Esprits élémentaires de l'air, dont ils composent les plus purs atomes, ils se situent à mi-chemin entre les anges et les elfes.
Selon Collin de Plancy, les sylphes sont savants, " officieux aux sages, ennemis des sots et des ignorants ", et ont pour compagnes et filles les sylphides, véritables " beautés mâles, telles qu'on dépeint les
Amazones ".D'apparence diaphane, ils ressemblent à de jeunes gens grands et minces d'une merveilleuse beauté. Doctes, subtils, dociles et bienveillants aux êtres humains, ils inspirent les artistes et les êtres versés dans la spiritualité. Pour passer le temps, ont dit qu'ils sculptent les nuages pour leur donner des formes familières. Le personnage d'Ariel dans la Tempête, de Shakespeare, est un sylphe. " je suis l'enfant de l'air, un sylphe, moins qu'un rêve ", écrit Victor Hugo.
Les sylphes, mais surtout les sylphides, prennent souvent une apparence humaine pour approcher les êtres humains et se faire aimer d'eux. Les docteurs cabalistes du XVIe siècle prétendaient en effet que ces êtres, comme la plupart des esprits élémentaires, étaient nés sans âme immortelle, mais pouvaient en acquérir une à condition d'épouser un être humain. Ce dernier, en revanche, devait faire vœu de ne plus entretenir aucun commerce amoureux avec une simple mortelle, afin de ne pas offenser son amante éthérée.
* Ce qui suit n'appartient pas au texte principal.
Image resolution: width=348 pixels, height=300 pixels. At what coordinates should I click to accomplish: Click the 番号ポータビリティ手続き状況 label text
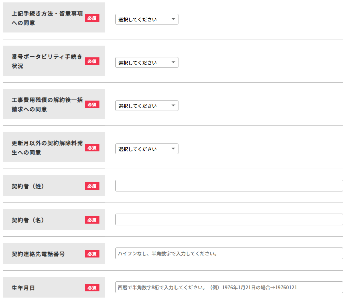pos(47,57)
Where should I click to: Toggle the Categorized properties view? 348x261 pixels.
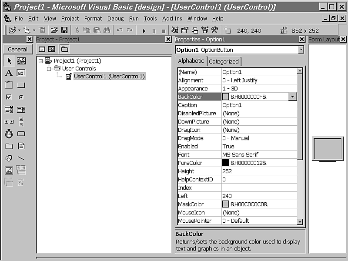(x=224, y=61)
Les gracieuses sylphides ne supportent en effet ni grossièreté ni mauvaises manières. Ainsi, un seigneur de Bavière avait épousé une sylphide dont il avait eu plusieurs enfants. Hélas, son épouse surnaturelle finit par le quitter car il manquait de goût, jurait comme un charretier et sentait le tabac. Collin de Plancy narre ainsi l'histoire :
" Un jeune seigneur de Bavière était inconsolable de la mort de sa femme. Une sylphide prit la figure de la défunte, et s'alla présenter au jeune homme désolé, disant que Dieu l'avait ressuscitée pour le consoler de son extrême affliction. Ils vécurent ensemble plusieurs années, mais le jeune seigneur n'était pas assez homme de bien pour retenir la sage sylphide ; elle disparut un jour, et ne lui laissa que ses jupes et le repentir de n'avoir pas voulu suivre ses bon conseil. "Sylphes et extraterrestre au Moyen-Age ?
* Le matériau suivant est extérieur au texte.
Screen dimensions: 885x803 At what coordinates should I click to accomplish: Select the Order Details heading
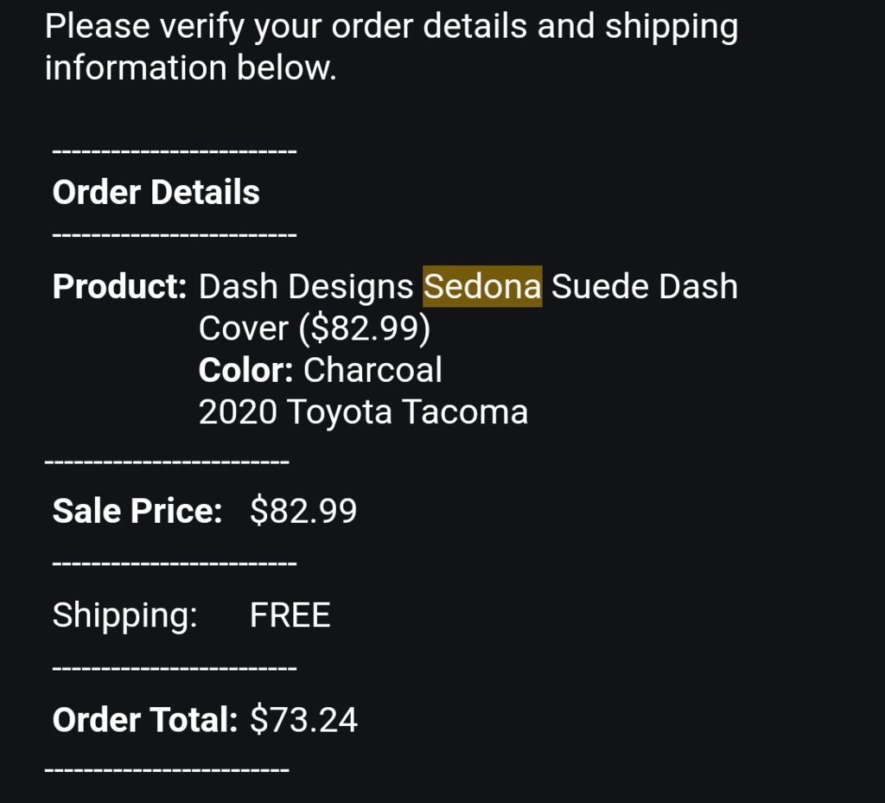pos(156,192)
Au Moyen Âge, on disait que les sylphes se déplaçaient parfois à bord de navires aériens, et étaient responsables d'enlèvements d'êtres humains, anticipant les enlèvements extraterrestres d'aujourd'hui. Ceci se passa notamment au temps des Carolingiens, ainsi que le rapporte l'abbé Montfaucon de Vilars :
" Le fameux cabaliste Zédechias se mit dans l'esprit, sous le règne de Pépin le Bref, de convaincre le monde que les éléments sont habités par des peuples d'une nature différente de la nôtre. L'expédient dont il s'avisa fut de conseiller aux sylphes de se montrer en l'air à tout le monde ; ils le firent avec magnificence. On voyait dans les airs ces créatures admirables, en forme humaine, tantôt rangées en bataille, marchant en bon ordre, ou se tenant sous les armes, ou campées sous des pavillons superbes ; tantôt sur des navires aériens, d'une structure merveilleuse, dont la flotte volante voguait au gré des zéphyrs.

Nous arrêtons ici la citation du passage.